● BRANO:
######
Skip to main content

Roberto Bartini italiano nato a Fiume, divenuto cittadino russo

La geniale attività di Progettista e di Ingegnere Aeronautico
per oltre mezzo secolo nella Russia Sovietica

di  Raffaele Panico

Roberto Oros di Bartini era nato a Fiume il 14 maggio 1897.  Un grande italiano un onore per la storia dei giuliano-dalmati, gente esule qui in Patria. La memoria, il valore e la sua genialità è tanta, molta storia, che ci corre ricordare: la vicenda di un ingegnere e di un vero italiano poi naturalizzato russo. Intelligente ed eclettico si era interessato anche, e ha pubblicato vari lavori, sulla cosmologia e la fisica teorica. È lui una parte importante della storia dei rapporti italiani con la Russia, nato nella parte orientale d’Italia che ha dato così tanti uomini geniali, a volte la si preferisce ricordare solo dopo la tragedia della seconda guerra mondiale con la conta funerea dei numeri sugli infoibati. Queste figure le loro personalità che hanno vissuto in pieno i rigori e le tragedie del Novecento, la storia, il loro tempo dovrebbero essere insegnate agli studenti.

Osserviamo che Bartini è conosciuto con più nomi. Tanto nel rispetto dapprima della tradizione russa di utilizzare il patronimico, e poi con la disciplina entrata in vigore nell’Unione delle repubbliche socialiste sovietiche veniva abolito il nobiliare suffisso “di”, e così prende il nome di Robert Ljudvigovič Bartini, in cirillico russo Роберт Людвигович Бартини. Utilizzò poi, dopo il secondo conflitto, vari nomi. Oltre Cortina di Ferro era stato soprannominato “il Barone Rosso” per la sua ascendenza nobile. Fu sepolto a Mosca, presso il cimitero Vvedenskoe nel dicembre 1974. Una domanda corre d’obbligo: ha tradito l’Italia?

Vediamo! Il nostro Bartini nasce a Fiume, allora città italiana, ma dell’Impero austro-ungarico. Giuseppe Ciampaglia ha scritto in una biografia che sua madre, appena diciassettenne ha cresciuto il figlio Roberto da sola. Il padre era già sposato con un’altra donna e la famiglia materna si curò del bambino. Erano originari di Miskolc oggi in Ungheria, ed erano di origini aristocratiche finite in decadenza e poi in povertà. Il padre naturale si rifiutò di riconoscere il bambino, che aveva ormai tre anni, e la madre si uccise per annegamento. Il piccolo Roberto fu allora affidato agli zii della madre, i quali lavoravano come giardinieri per il barone Ludovico Oros di Bartini, che lo adottò e gli trasmise il cognome. La moglie del barone nel corso degli anni verificò che il padre naturale era proprio suo marito.
######
● DATI FORNITI:

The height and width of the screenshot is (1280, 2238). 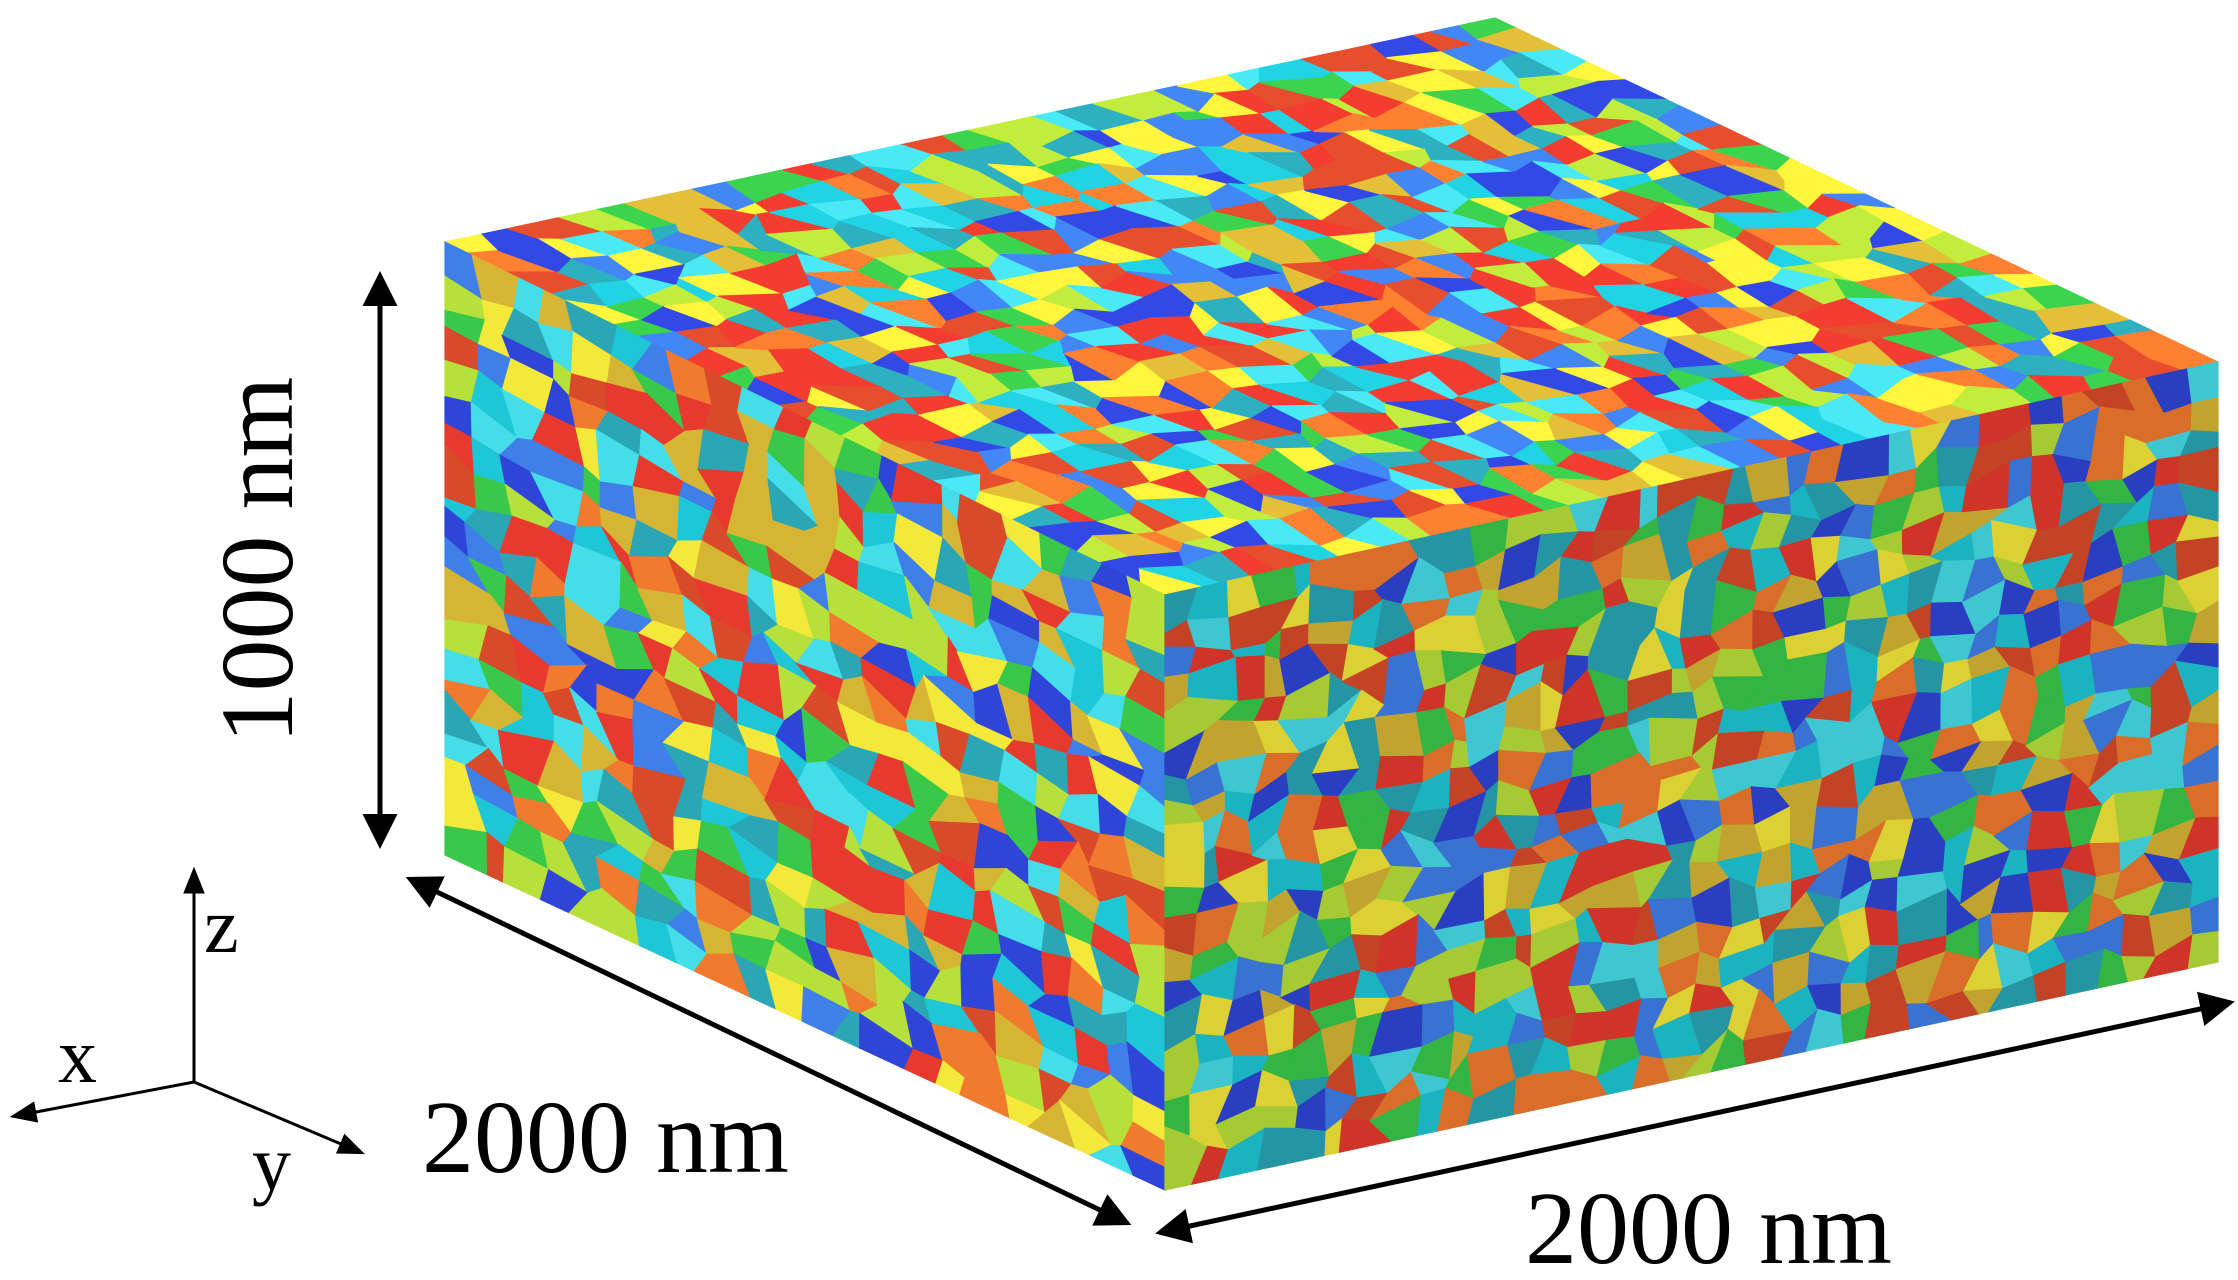 What do you see at coordinates (1708, 1226) in the screenshot?
I see `width-label: 2000 nm` at bounding box center [1708, 1226].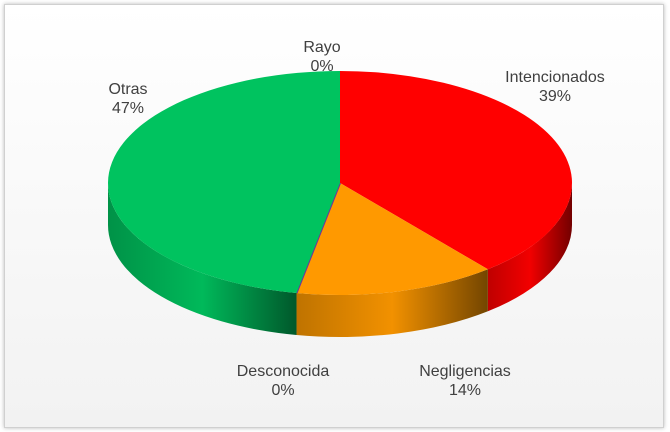 The image size is (670, 432). Describe the element at coordinates (283, 372) in the screenshot. I see `category-label: Desconocida` at that location.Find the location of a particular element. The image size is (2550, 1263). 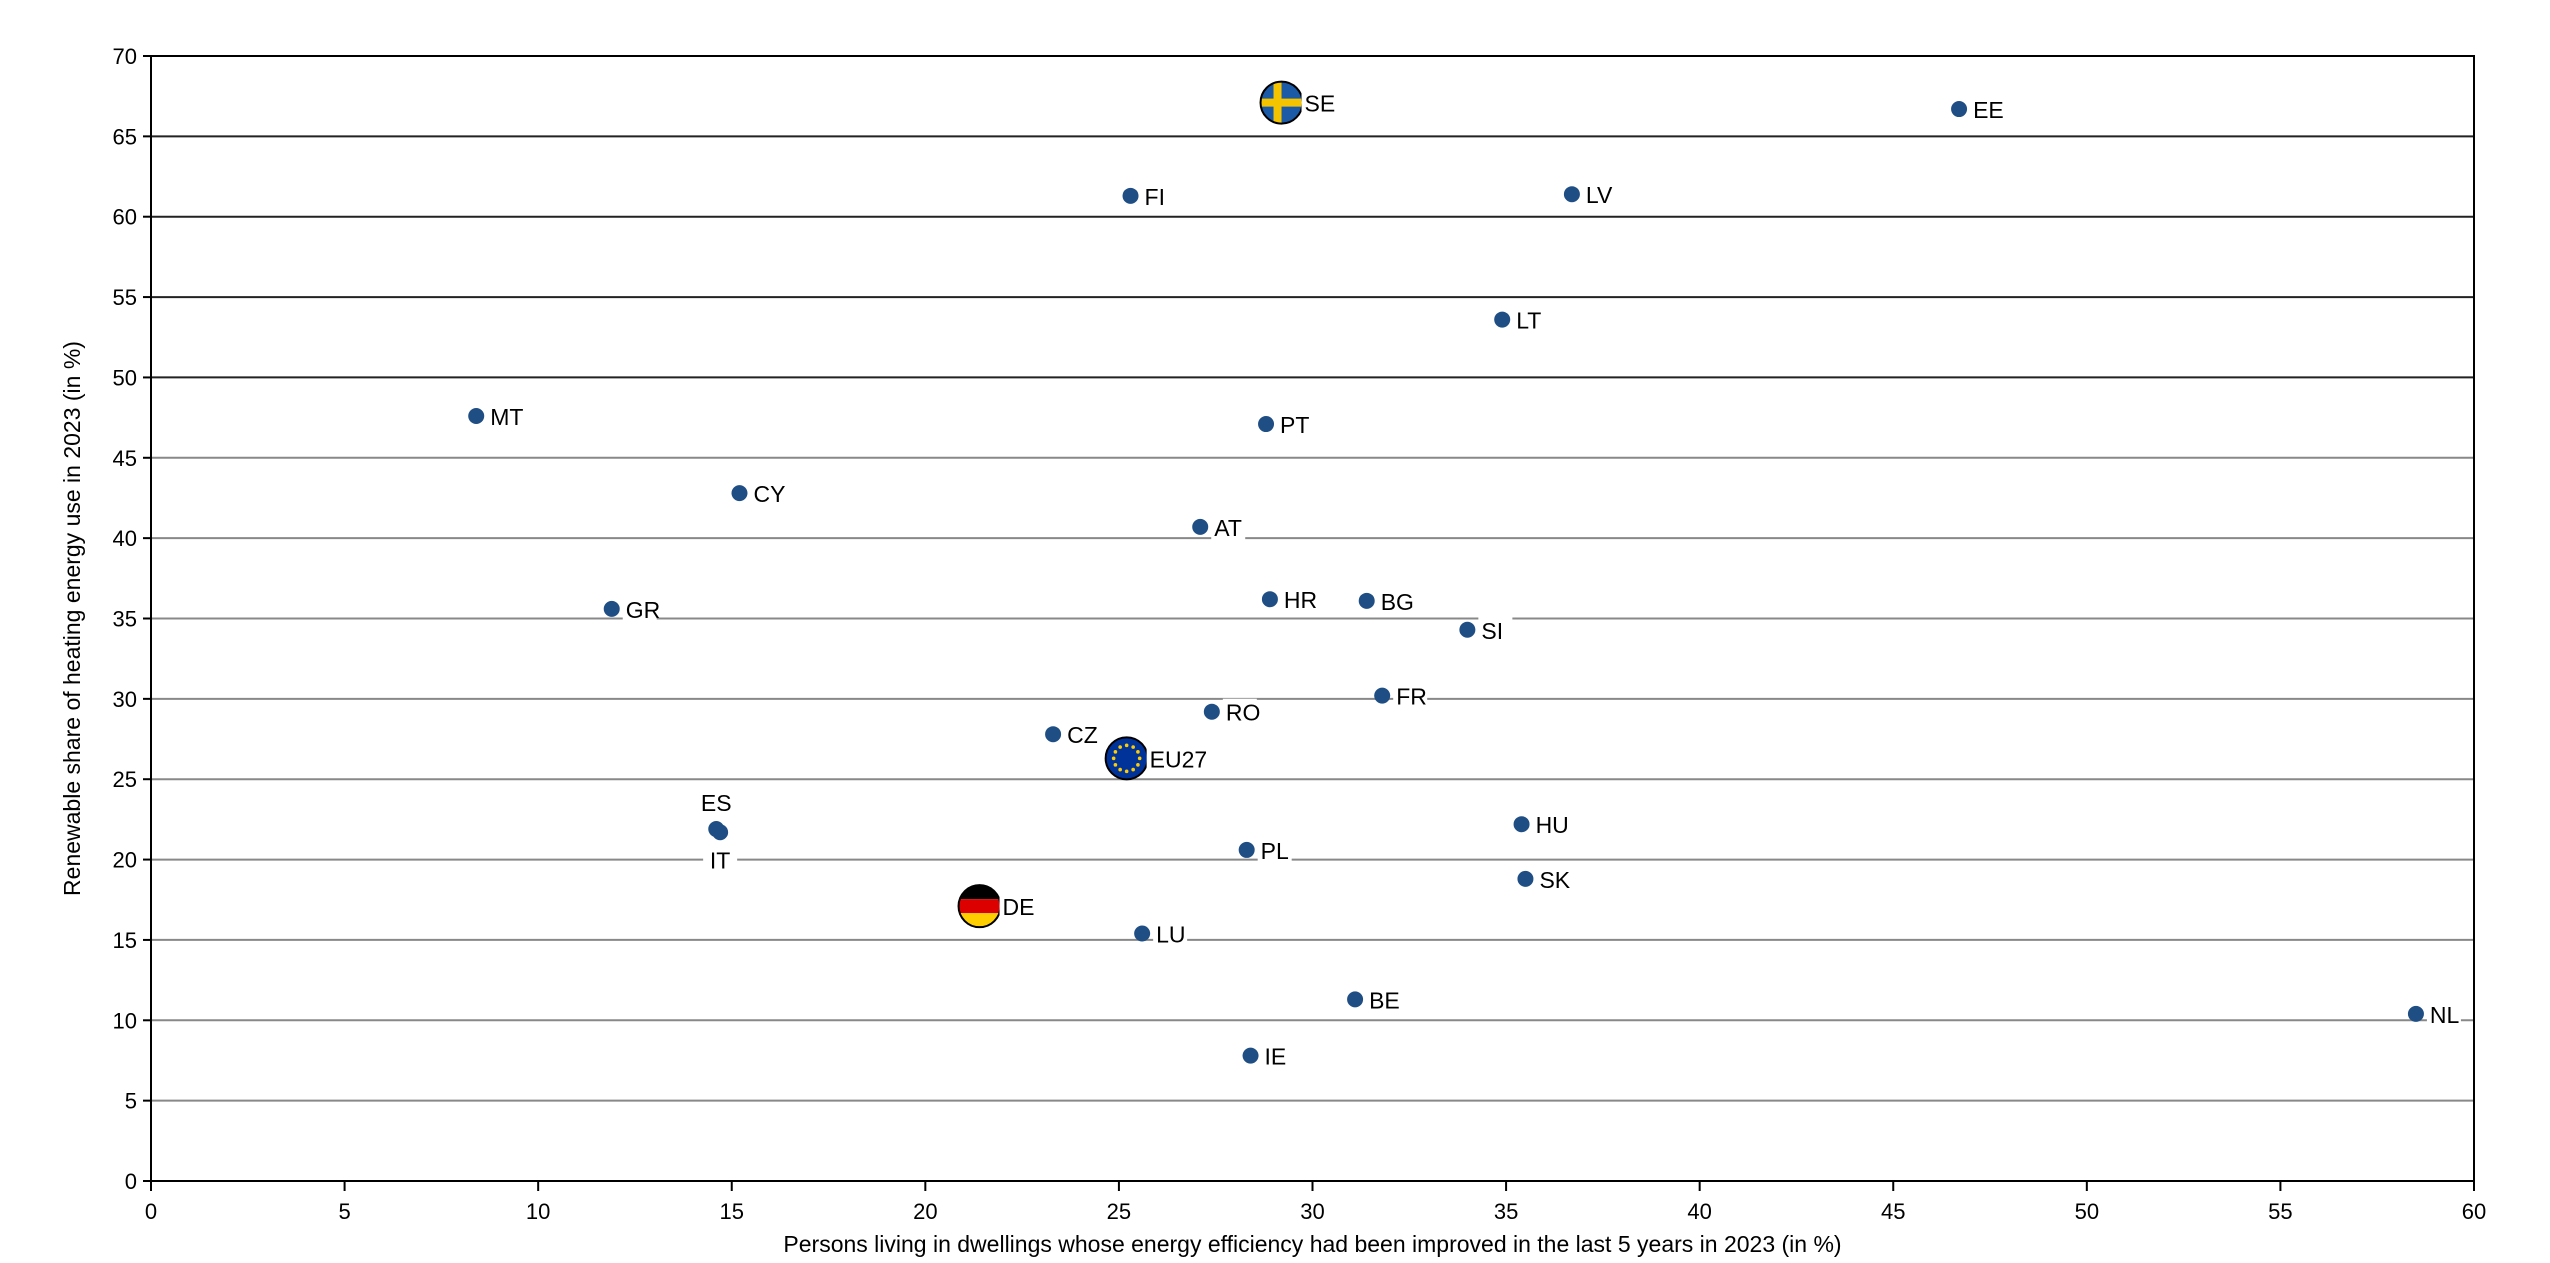

data-point-hu: HU is located at coordinates (1541, 826).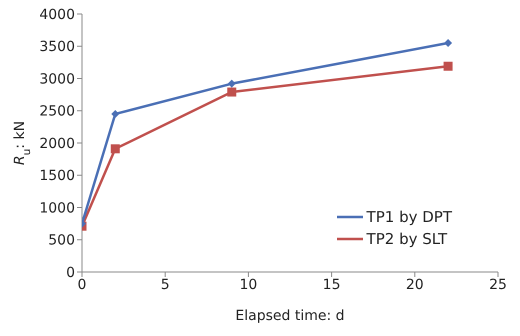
######
● ATTIVITÀ 1: Elenca tutte le persone che il brano su Roberto Bartini indica con nome e cognome.
● ATTIVITÀ 2: Riscrivi il brano su Roberto Bartini da "Roberto Oros di" a "insegnate agli studenti.", mettendo "versatile" al posto di "eclettico".
Basati soltanto sul brano, senza altre fonti.

● RISPOSTA 1: Roberto Oros di Bartini (Robert Ljudvigovič Bartini), Raffaele Panico, Giuseppe Ciampaglia, Ludovico Oros di Bartini.

● RISPOSTA 2:
Roberto Oros di Bartini era nato a Fiume il 14 maggio 1897.  Un grande italiano un onore per la storia dei giuliano-dalmati, gente esule qui in Patria. La memoria, il valore e la sua genialità è tanta, molta storia, che ci corre ricordare: la vicenda di un ingegnere e di un vero italiano poi naturalizzato russo. Intelligente ed versatile si era interessato anche, e ha pubblicato vari lavori, sulla cosmologia e la fisica teorica. È lui una parte importante della storia dei rapporti italiani con la Russia, nato nella parte orientale d’Italia che ha dato così tanti uomini geniali, a volte la si preferisce ricordare solo dopo la tragedia della seconda guerra mondiale con la conta funerea dei numeri sugli infoibati. Queste figure le loro personalità che hanno vissuto in pieno i rigori e le tragedie del Novecento, la storia, il loro tempo dovrebbero essere insegnate agli studenti.